─── SOURCE

February 6, 2003 at 3:34 pm
Battered Air Canada to restructure
Airline to sell Jazz, seeks $650M in contract concessions
MONTREAL (CP) — With losses continuing to pile up, Air Canada said today it plans to sell its Jazz regional airline, restructure other divisions and seek $650 million in labour contract concessions — a move that could cut thousands of jobs.
The news came as Canada’s dominant airline announced a fourth-quarter loss of $364 million, compared with a loss of $277 million a year earlier.
For the year ended Dec. 31, 2002, the company (TSX: AC) lost $428 million or $3.56 a share, compared with a loss of $1.3 billion or $10.95 a share, with an income tax provision of $330 million, in 2001.
Montreal-based Air Canada hasn’t made a profit in three years and is saddled with debts totalling $10 billion.
“In a year of ongoing crisis for the airline industry, Air Canada recorded 2002 results that continued to surpass all North American international carriers with an over $500-million improvement in our operating results and an $887-million improvement in net results for the year,” chief executive Robert Milton said in a release.

──────

**EXERCISE**
Sum up the Air Canada news story above in two sentences.

─── COLLECTED DATA

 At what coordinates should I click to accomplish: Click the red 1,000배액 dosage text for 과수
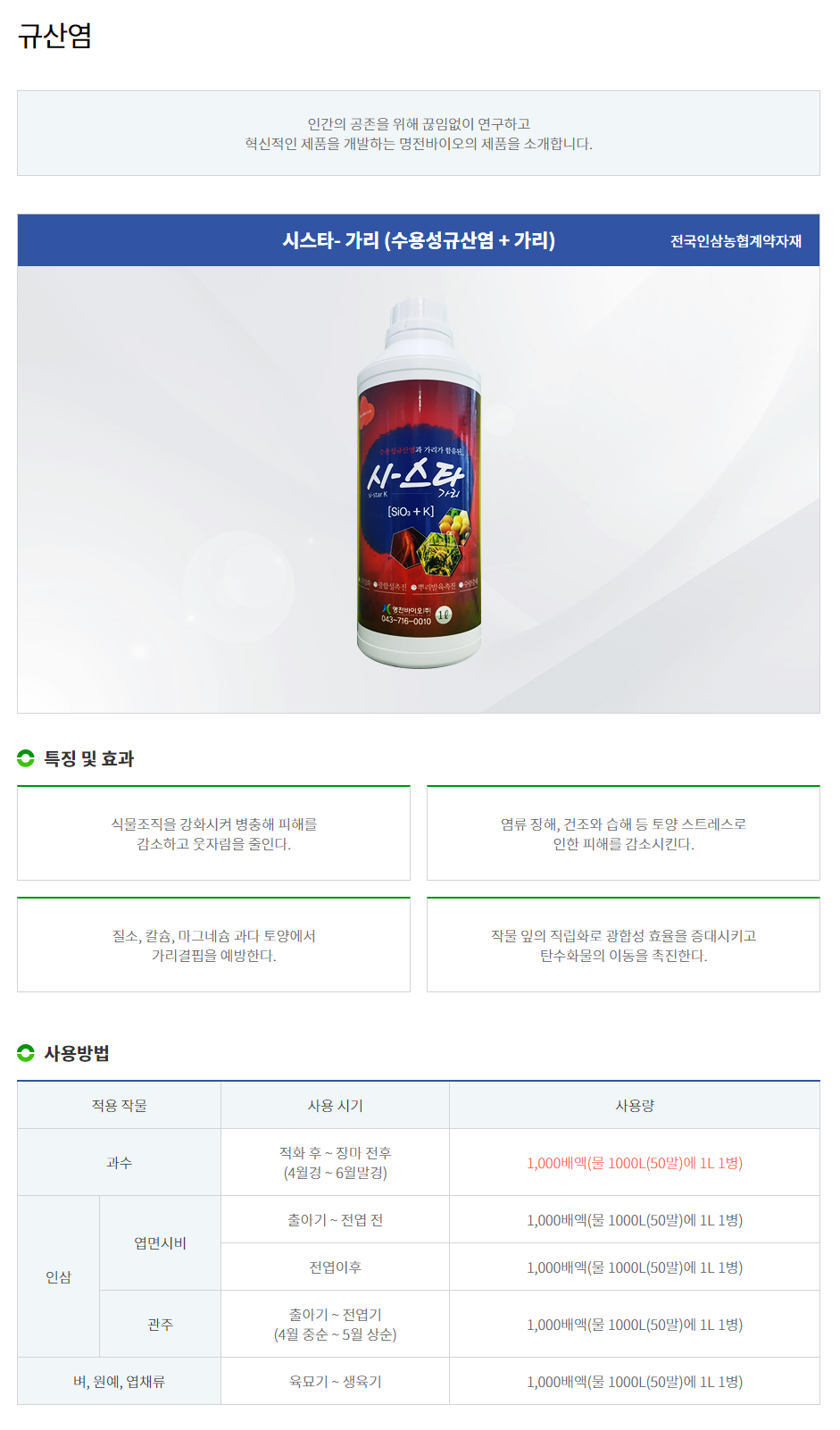tap(635, 1163)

──────

**PROBLEM SOLUTION**
Air Canada, which hasn't made a profit in three years and carries $10 billion in debt, plans to sell its Jazz regional airline, restructure other divisions and seek $650 million in labor contract concessions, a move that could cut thousands of jobs. It also reported a fourth-quarter loss of $364 million and a loss of $428 million for 2002, compared with a $1.3-billion loss in 2001.